В сорок третьем, попав в часть, я написал Анатолию Евгеньевичу, хотел порадовать старика, поблагодарить. Мне ответила медсестра Наташа. Старика уже не было на этом свете. Он погиб на боевом посту — во время операции отказало сердце.
На чкаловском вокзале было белым-бело от белых подштанников раненых, их навезли из разных госпиталей. Предстоял дальний путь. Из окон пассажирских вагонов уже выглядывали пассажиры. Пока лежачие дожидались своей очереди, ходячие заняли лучшие места. Мне досталась верхняя боковая полка. Я не очень огорчился: не все равно, где лежать? В проходе даже удобнее: скорее прикуришь, быстрее подадут «утку».

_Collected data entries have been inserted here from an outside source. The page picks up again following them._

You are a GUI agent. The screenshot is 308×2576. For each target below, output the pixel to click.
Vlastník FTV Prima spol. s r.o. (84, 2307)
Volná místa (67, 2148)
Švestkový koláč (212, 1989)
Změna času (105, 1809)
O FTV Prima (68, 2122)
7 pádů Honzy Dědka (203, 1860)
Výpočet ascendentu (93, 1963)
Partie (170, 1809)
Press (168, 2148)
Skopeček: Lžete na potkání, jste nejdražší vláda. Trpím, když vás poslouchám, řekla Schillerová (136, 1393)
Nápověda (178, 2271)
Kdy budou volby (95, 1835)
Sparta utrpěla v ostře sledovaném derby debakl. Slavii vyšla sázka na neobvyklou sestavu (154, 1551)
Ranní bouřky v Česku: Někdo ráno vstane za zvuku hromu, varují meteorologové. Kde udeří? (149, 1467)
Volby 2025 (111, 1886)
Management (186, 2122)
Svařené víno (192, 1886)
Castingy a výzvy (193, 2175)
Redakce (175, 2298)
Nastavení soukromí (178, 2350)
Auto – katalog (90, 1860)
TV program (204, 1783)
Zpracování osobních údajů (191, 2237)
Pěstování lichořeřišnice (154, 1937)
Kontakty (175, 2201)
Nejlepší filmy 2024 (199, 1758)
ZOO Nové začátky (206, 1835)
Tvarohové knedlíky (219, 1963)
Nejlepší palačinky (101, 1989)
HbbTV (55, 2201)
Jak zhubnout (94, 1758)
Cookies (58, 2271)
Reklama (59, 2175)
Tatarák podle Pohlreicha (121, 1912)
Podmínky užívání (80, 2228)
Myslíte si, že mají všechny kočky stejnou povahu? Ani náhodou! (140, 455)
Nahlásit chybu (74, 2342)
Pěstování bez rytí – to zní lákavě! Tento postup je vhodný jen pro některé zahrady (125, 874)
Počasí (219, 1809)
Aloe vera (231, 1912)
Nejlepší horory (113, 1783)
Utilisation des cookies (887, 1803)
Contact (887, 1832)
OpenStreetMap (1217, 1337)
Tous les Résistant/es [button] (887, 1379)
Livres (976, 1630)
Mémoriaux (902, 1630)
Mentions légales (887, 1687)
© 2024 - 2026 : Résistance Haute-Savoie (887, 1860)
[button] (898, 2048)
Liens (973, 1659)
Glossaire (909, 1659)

Плохо вот, что приходилось лежать на голых досках, не было ни матрацев, ни подушек, ни одеял. Другим было проще: они расстилали шинели, под головой — вещмешок. Я впервые пожалел, что тогда, в Балашове, отказался от приблудившегося вещмешка и не попросил шинели. На выручку пришел мой нижний сосед, Вася Дроботов, парень моих лет, ленинградец. Он был ранен в руку выше локтя, поэтому носил на себе громоздкую и сложную конструкцию, которая тогда называлась «самолет».
Вытянутая вперед и согнутая под прямым углом загипсованная рука лежала на полочке, поддерживаемая подпоркой, которая другим концом упиралась в грудь.
Здоровой левой рукой Василий положил мне под голову трофейный немецкий ранец, отороченный рыжим искусственным мехом.
— Бери, бери, не стесняйся! — великодушничал Вася. — Я тебе и свою шинель отдам. Днем я не ложусь, рука не дает, все тянет, будто клещами. Да и ночью все больше сижу, с моим «самолетом» никак не приноровишься.
В Чкалове нас провожала теплая, пронзительно теплая осень, золотая пора бабьего лета. А наутро начался Казахстан. Мутный рассвет развешивал серо-желтую кисею над унылой в своем однообразии степью, которая была покрыта пожухлой травой. Днем начиналось самое настоящее пекло. Накалялись тонкие металлические крыши, в вагонах становилось невыносимо душно. Пробовали открывать окна — в вагон врывался угольный чад паровозного дыма, за минуту лица становились черными, как у негров. Ветер из конца в конец гулял по бескрайней Казахстанской степи, казавшейся пустынной и дикой: ни деревьев, ни зеленых квадратиков посевов, ни пасущихся стад. Но где-то была жизнь: на станциях, отстоящих друг от друга на полдня пути, женщины выносили вяленую рыбу, горячую картошку, вареные яйца, печеную тыкву, свежие яблоки.